**SHORT PROBLEM**
Copy every row below word for word, without changing any line.

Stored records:
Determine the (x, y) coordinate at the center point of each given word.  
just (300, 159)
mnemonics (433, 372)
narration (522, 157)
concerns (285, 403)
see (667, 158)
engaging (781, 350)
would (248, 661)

**COMPLETE RESPONSE**
Determine the (x, y) coordinate at the center point of each given word.  
just (300, 159)
mnemonics (433, 372)
narration (522, 157)
concerns (285, 403)
see (667, 158)
engaging (781, 350)
would (248, 661)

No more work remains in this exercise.